Control 1 - Larvae were fed with mulberry leaves alone

Control 2 - Larvae were supplemented with mulberry leaf extract alone

Group 1 - Larvae were supplemented with 1 ppm silver nanoparticles through feed

Group 2 - Larvae were supplemented with 10 ppm silver nanoparticles through feed

Group 3 - Larvae were supplemented with 100 ppm silver nanoparticles through feed

Sample collection

Hemolymph was collected from 4th to 6th day of 5th instar larvae by making a slit in the proleg, whereas pupae were bled through an incision made at the extremities. Hemolymph that flowed from the wound without external pressure was collected into eppendorf tubes prerinsed with phenylthiourea solution to prevent tyrosinase activity. The samples were centrifuged at 3000 rpm for 10 minutes at 4°C to sediment hemocytes and cellular debris. Samples were either used immediately or stored at -85°C until further use.

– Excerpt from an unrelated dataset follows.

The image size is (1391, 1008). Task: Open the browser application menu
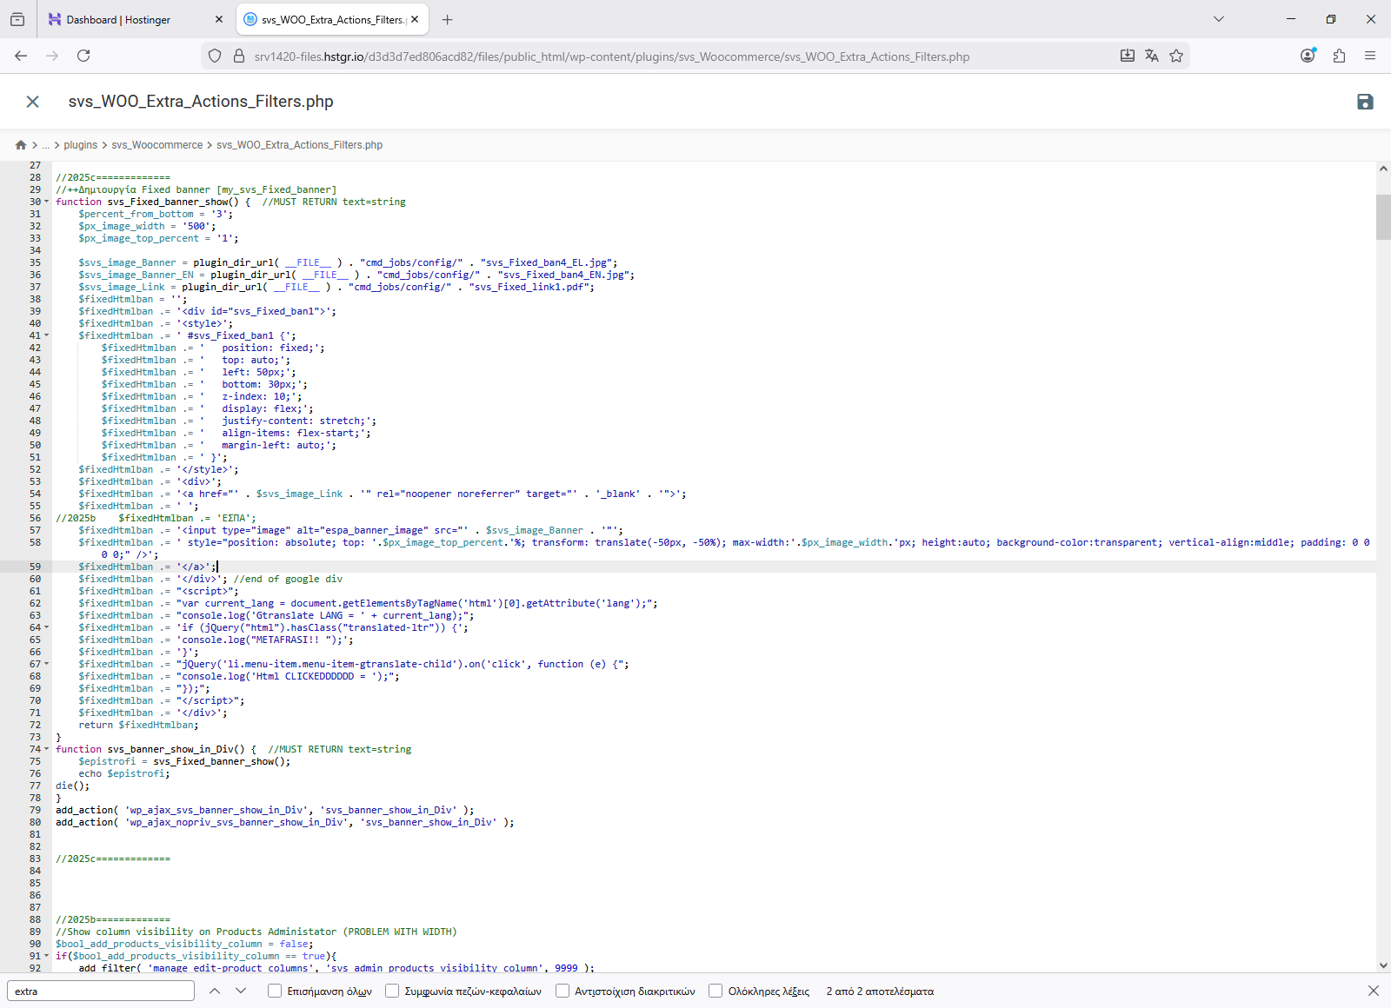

Protein estimation and profiling

Amount of protein was determined according to Bradford protocol (1976) using bovine serum albumin as standard and the optical density was measured at 595 nm. One dimensional Polyacrylamide gel electrophoresis with the presence of Sodium dodecyl Sulphate was performed according to Laemmli 12 using Proviga (India) electrophoretic apparatus. A 10% linear resolving gel and 4% stacking gel were used to separate the proteins, 30μg of total protein was loaded per lane and consistently performed in the electric pulse of 50 V. Gels were stained with Coomassie Brilliant Blue R-250 staining solution for 4 hours and the destaining was carried out in the solution containing 10% glacial acetic acid and 30% methanol.

Ingel digestion

The band was excised with sterile blade and transferred to a sterile tube containing deionized water. Then the gel was destained with methanol in order to remove remaining commassie brilliant blue stain, and incubated with 200 mM ammonium carbonate. The gel piece was dehydrated with 100 μl of acetonitrile and dried in a vacuum. The gel piece was dried and then rehydrated with 20 μl of 50mM ammonium bicarbonate containing 0.2 μg trypsin (sigma). After 45 minutes, the solution was removed and 30μl of 50mM ammonium carbonate was added. Digestion was performed for overnight at 37°C.

Mass spectrometry

MALDI Mass spectra were obtained from utraflex MALDI-MS (Bruker Daltonics, Germany) in the reflection mode, using 200 ns time delay and a 25 kV accelerating voltage in the positive ion mode. The system utilizes 50 Hz pulsed nitrogen LASER, emitting at 337 nm. The matrix used was α-cyano-4-hydroxy cinnamic acid. In order to identify the proteins, all the MALDI MS spectra were recorded on tryptic peptides derived from the band and searched against the protein sequences from the NCBI-nr (organism: Bombyx mori) using the online MASCOT search program(www.matrixscience.com, Matrix Science, UK).

Results

Biosynthesis of nanoparticles

Synthesis of nanoparticles was carried out by mixing the mulberry leaf extract (5%) and 1mM silver mixture at the different temperatures (60°C, 90°C and 9°C (Figure 1)). No obvious color change was observed in the reaction mixture incubated at 30°C, whereas the aqueous solution incubated was turned to yellowishbrown (60°C), brown (90°C) and intense brown (95°C) within 10 minutes of incubation. With the increase in temperature, the reaction rate also got increased, where the color change (yellowish brown) was observed within 5 minutes of incubation and after 10 minutes complete reduction has taken place. Color change confirmed the synthesis of silver nanoparticles, which was due to the reduction of silver ions indicating the formation of nanoparticles. From the above observation, it was apparent that the Mulberry, M. alba leaf extract has the ability to synthesize silver nanoparticles (AgNps).